§ **About this exercise**:
Please reproduce exactly the line that carries "Task: Open search options three-dot menu" and all remaining lines through the last line of the data, and write nothing else.

§ **Information given**:
◆ ◆ ◆

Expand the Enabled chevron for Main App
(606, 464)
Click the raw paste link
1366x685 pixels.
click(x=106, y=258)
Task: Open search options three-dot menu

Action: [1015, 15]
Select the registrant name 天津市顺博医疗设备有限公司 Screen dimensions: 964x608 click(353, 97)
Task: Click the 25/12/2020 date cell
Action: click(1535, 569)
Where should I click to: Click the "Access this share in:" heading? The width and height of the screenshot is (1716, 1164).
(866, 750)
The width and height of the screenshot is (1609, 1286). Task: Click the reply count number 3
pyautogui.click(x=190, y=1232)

◆ ◆ ◆

§ **Written solution**:
Task: Open search options three-dot menu

Action: [1015, 15]
Select the registrant name 天津市顺博医疗设备有限公司 Screen dimensions: 964x608 click(353, 97)
Task: Click the 25/12/2020 date cell
Action: click(1535, 569)
Where should I click to: Click the "Access this share in:" heading? The width and height of the screenshot is (1716, 1164).
(866, 750)
The width and height of the screenshot is (1609, 1286). Task: Click the reply count number 3
pyautogui.click(x=190, y=1232)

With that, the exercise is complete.